### 本文

'''

各時代において、新しい発明が医療を進化させてきた。
1590年には、オランダにて「顕微鏡」が発明された。顕微鏡によって、人々は病原体を観察できるようになり、感染症の治療に大きく貢献した。
1895年には、レントゲンが「X線」を発見。医療用レントゲン装置が開発され、医療技術が飛躍的に進歩した。
では、現代において医療を進化させうる大きな発明とは何だろうか。それは、おそらく「AI(人工知能)」だろう。
画像解析とディープラーニングが“がん診断“を加速する
医療におけるAI活用はすでに画像診断や創薬、ゲノム治療など、様々な分野に広がっている。その中でも注目を集めているのが、がん診断への活用だ。
「がん」はあらゆる病気の中で、最も死亡率が高い。1981年以降ずっと、がんは日本人の死因第1位であり、全体の3割を占めている。また、がんが初めに発生した場所から広がっていない、早期の時期に発見されれば、5年後の生存率が高くなるというデータもある。

'''

### 記録データ
'''

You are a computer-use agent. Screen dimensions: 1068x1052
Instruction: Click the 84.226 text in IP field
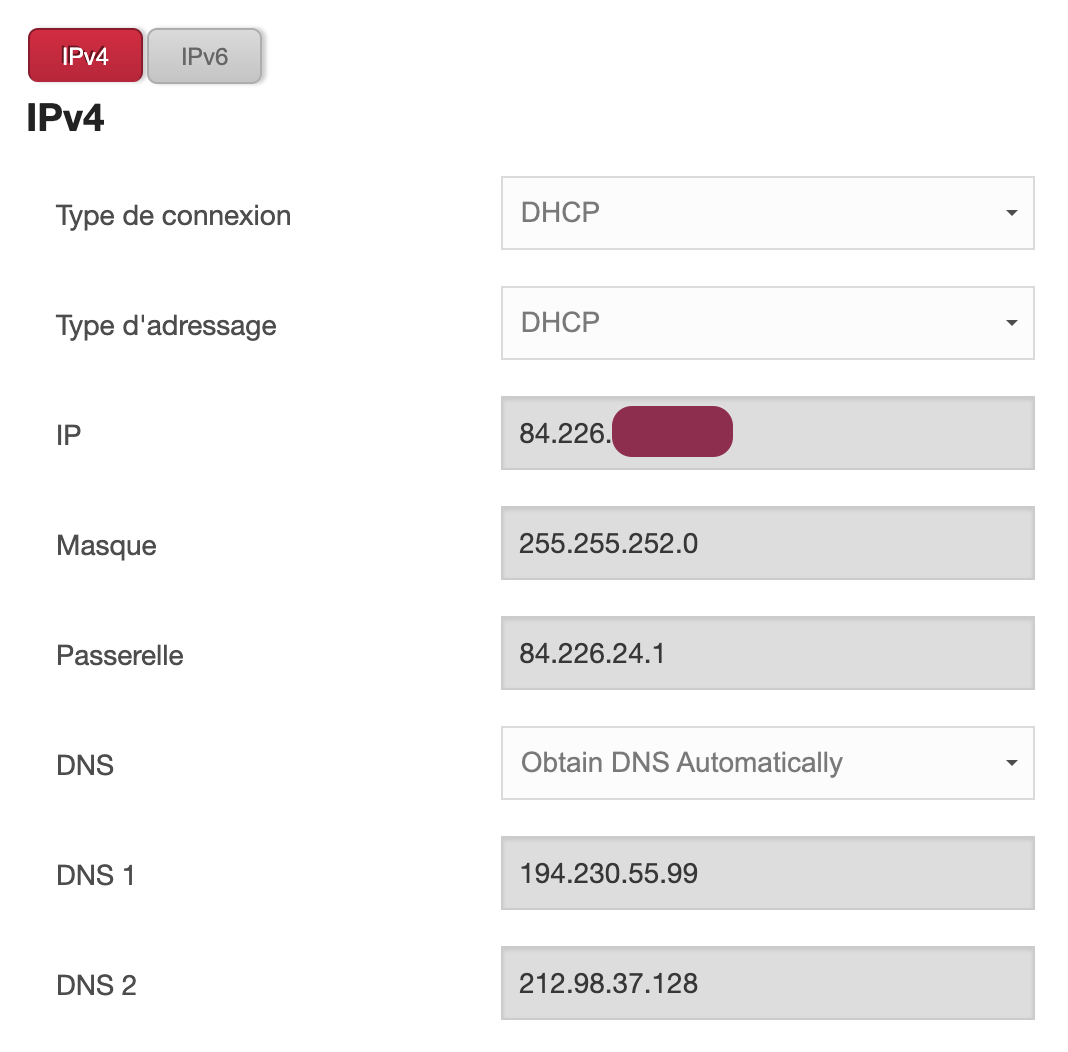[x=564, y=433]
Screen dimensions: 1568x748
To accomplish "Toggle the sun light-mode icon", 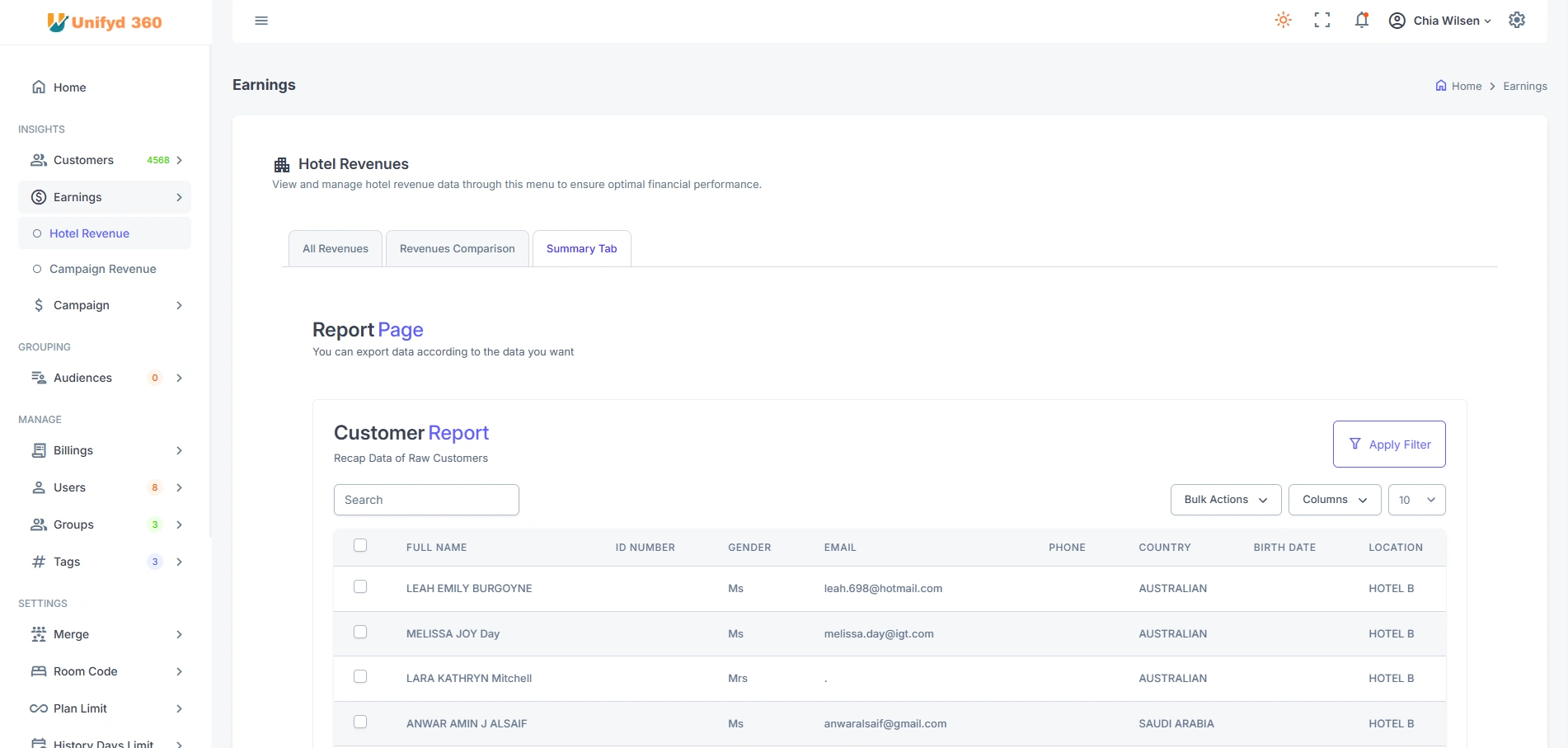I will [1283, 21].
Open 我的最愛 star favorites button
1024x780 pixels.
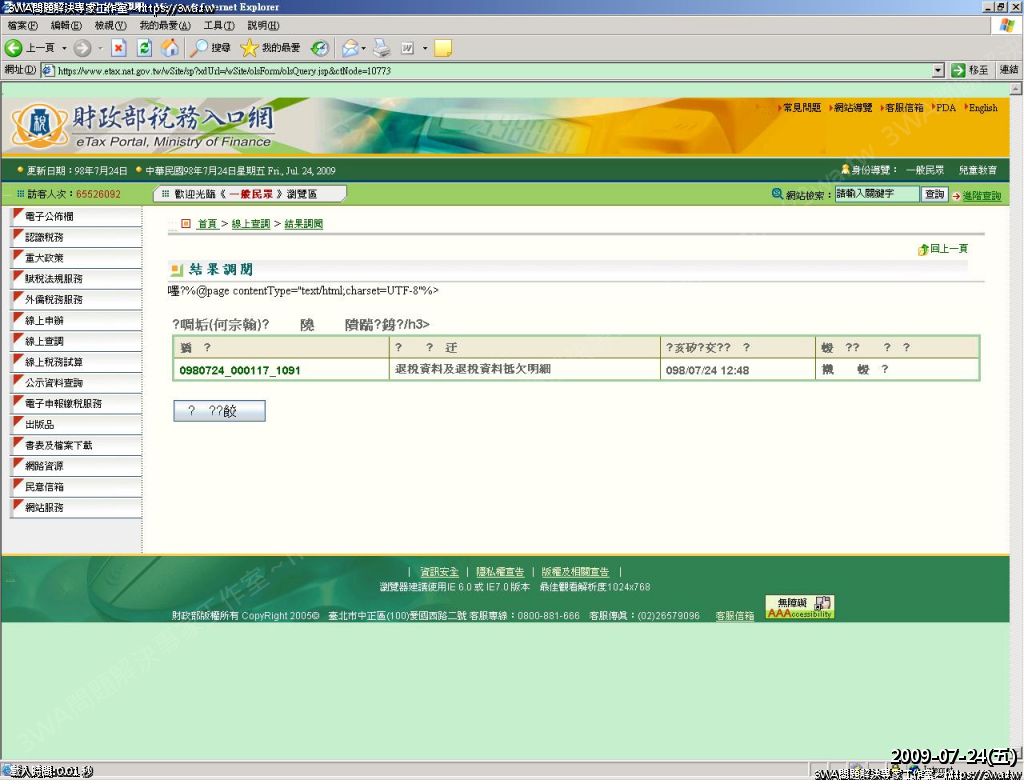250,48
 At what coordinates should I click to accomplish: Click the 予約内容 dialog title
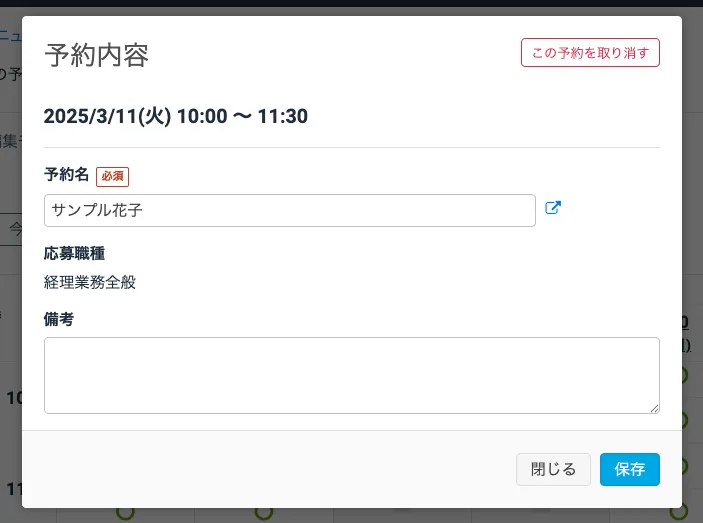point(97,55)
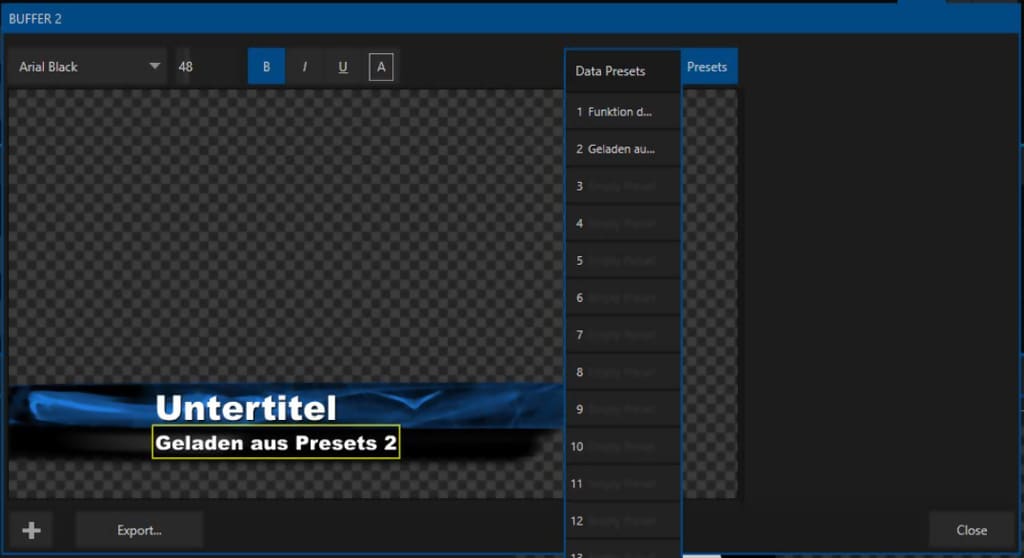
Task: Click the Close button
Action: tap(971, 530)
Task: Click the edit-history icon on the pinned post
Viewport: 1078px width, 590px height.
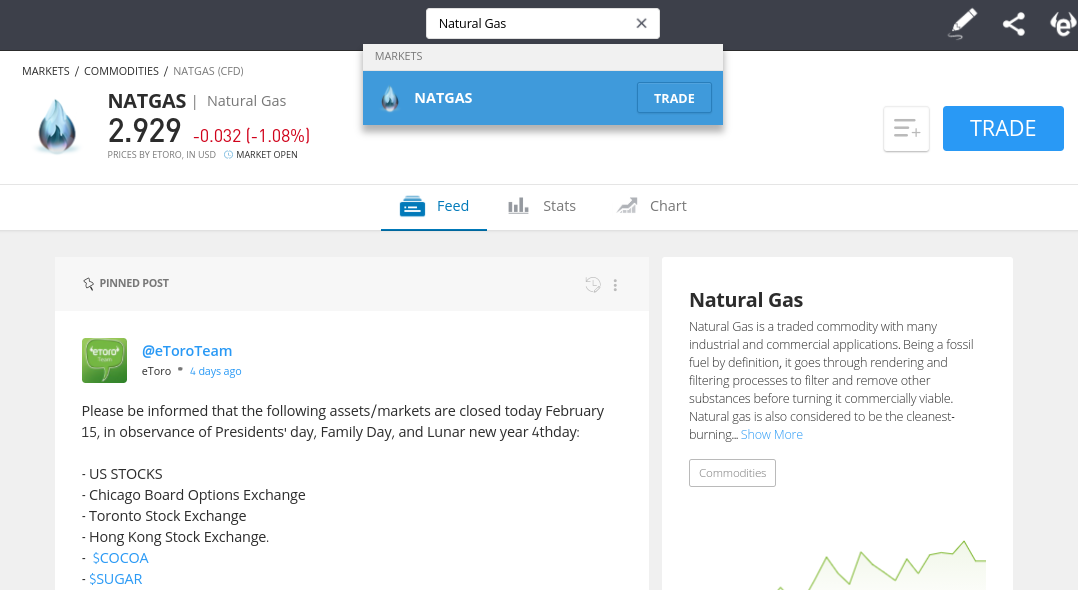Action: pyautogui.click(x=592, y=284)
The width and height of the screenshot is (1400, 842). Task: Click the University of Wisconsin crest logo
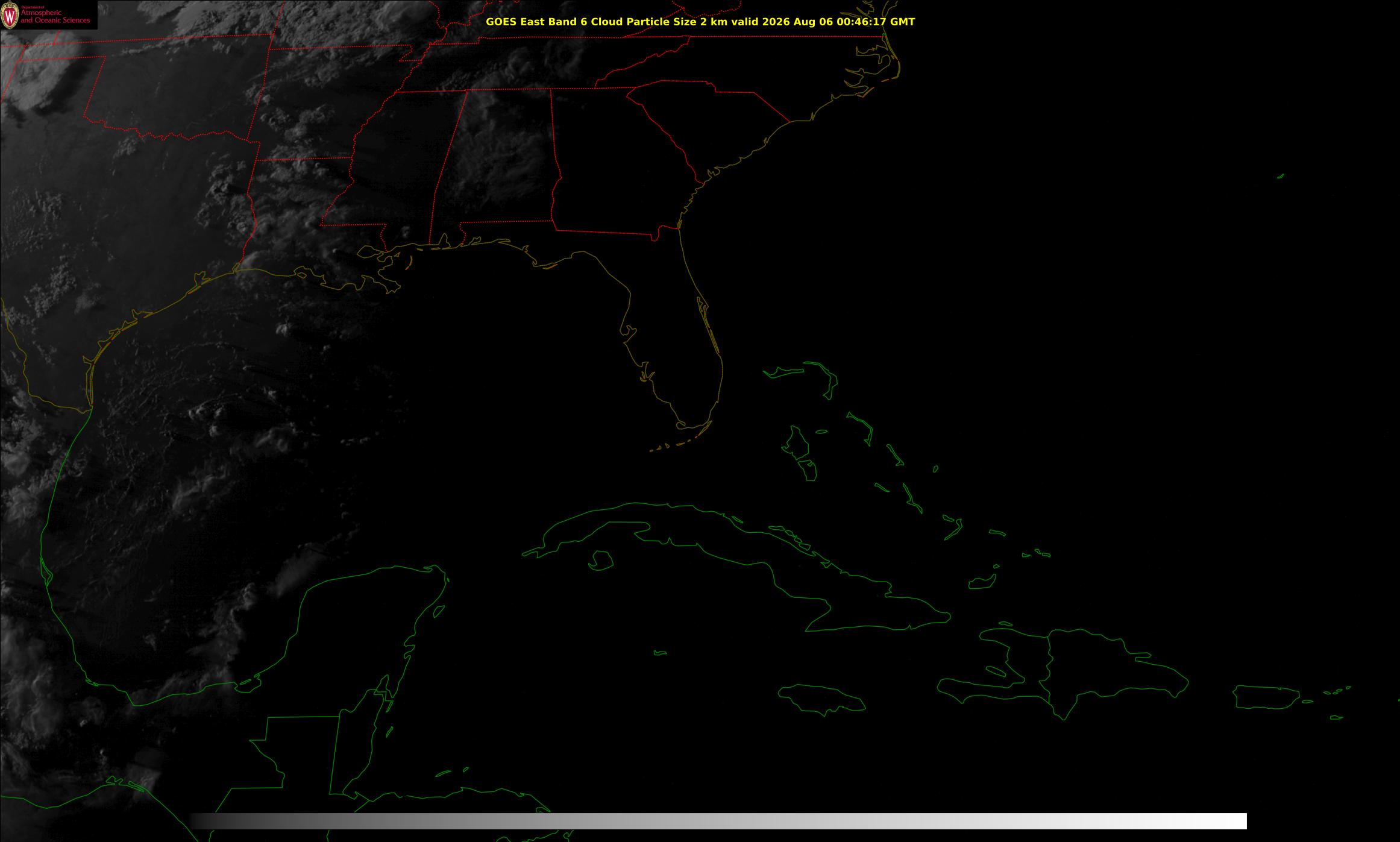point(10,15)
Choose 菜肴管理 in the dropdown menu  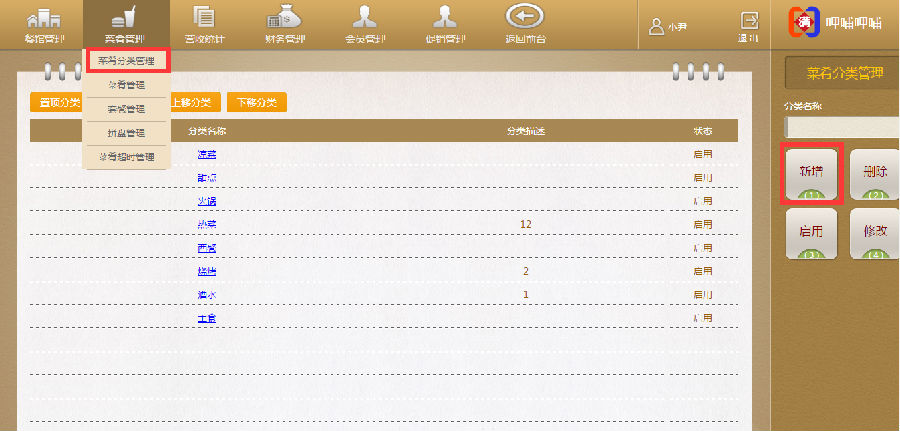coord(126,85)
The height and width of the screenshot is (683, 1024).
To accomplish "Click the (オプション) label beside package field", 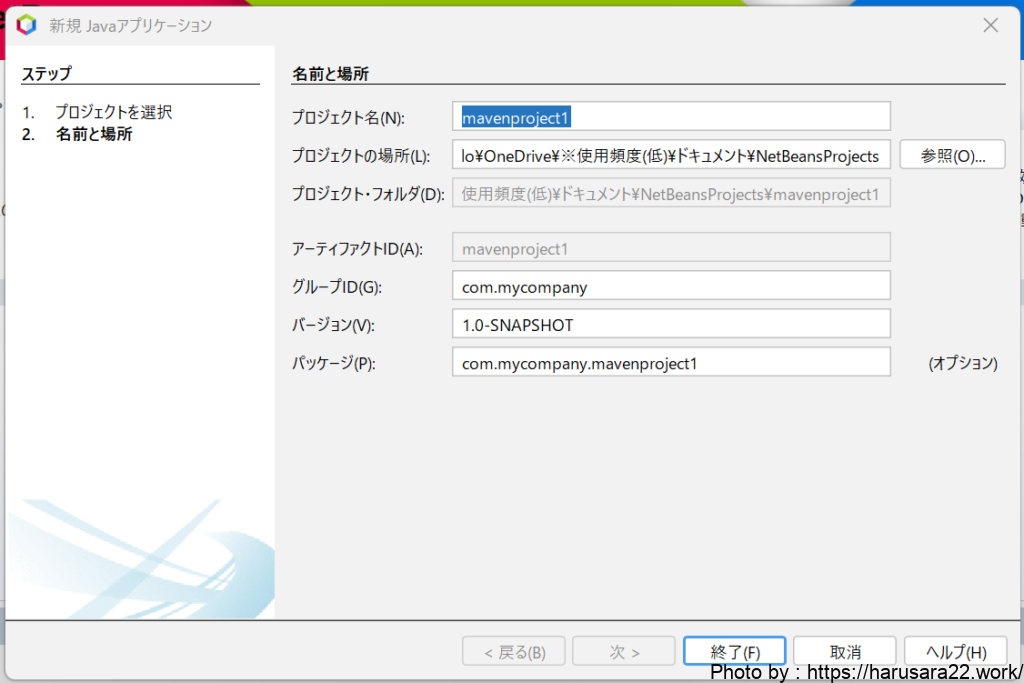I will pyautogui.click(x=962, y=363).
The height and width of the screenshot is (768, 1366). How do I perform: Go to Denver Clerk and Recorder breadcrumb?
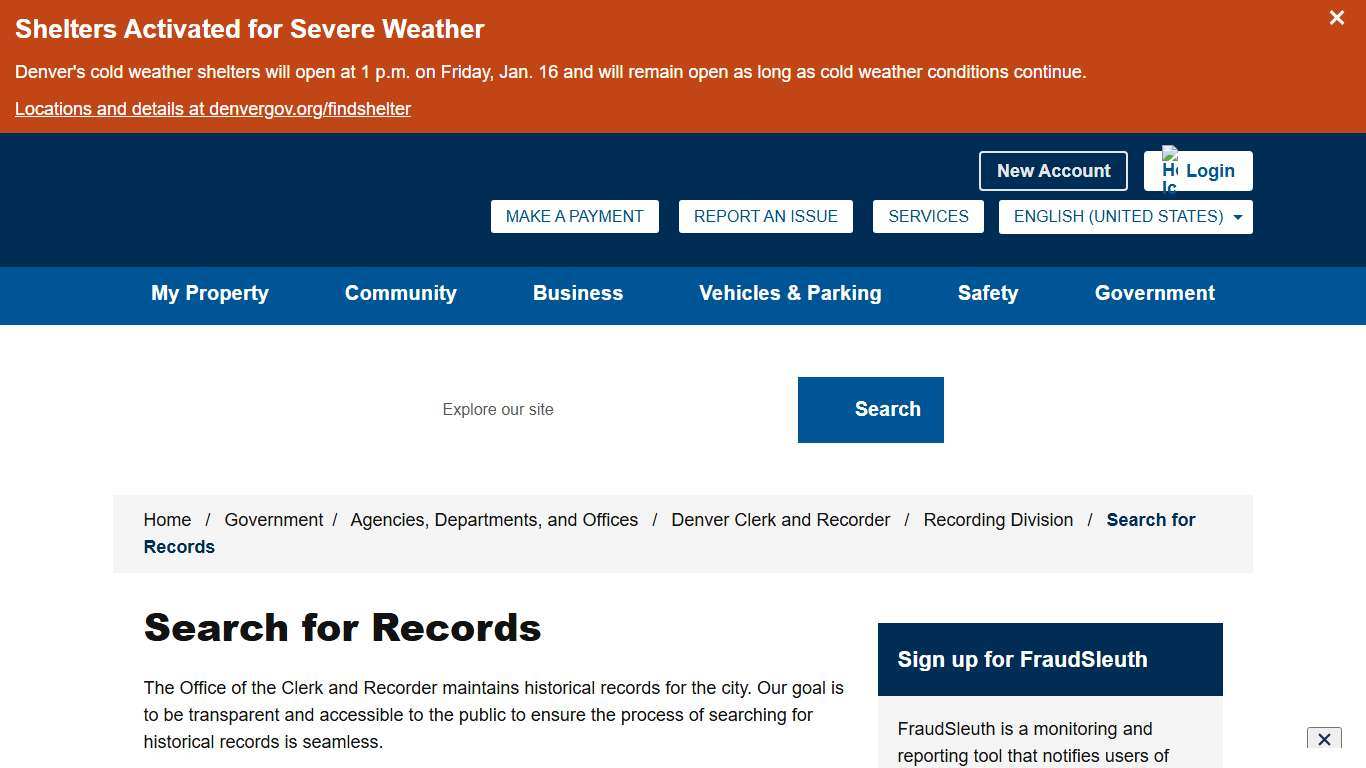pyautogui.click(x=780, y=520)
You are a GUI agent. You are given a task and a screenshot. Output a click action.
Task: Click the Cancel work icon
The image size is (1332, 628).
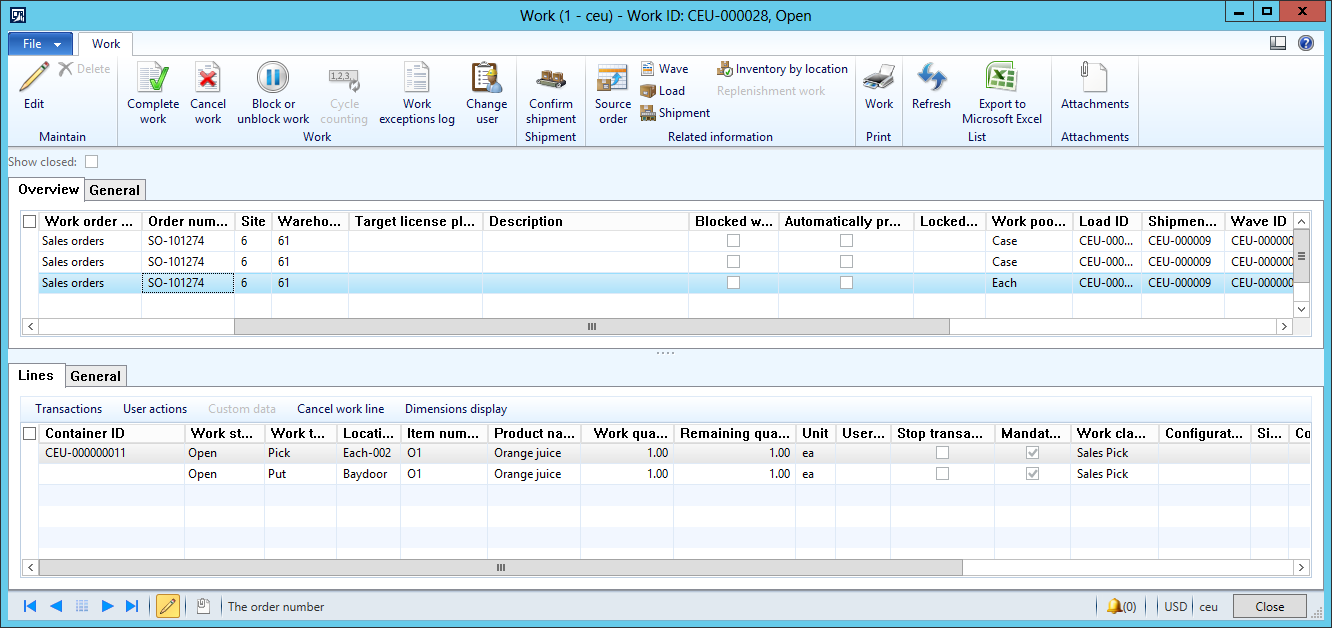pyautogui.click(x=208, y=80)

'''

### 練習のねらい
本文によると、がんは1981年以降、日本人の死因の何位で、全体のどれくらいを占めていますか。 データは本文とは関係がありません。

### この問題の答え
第1位で、全体の3割を占めています。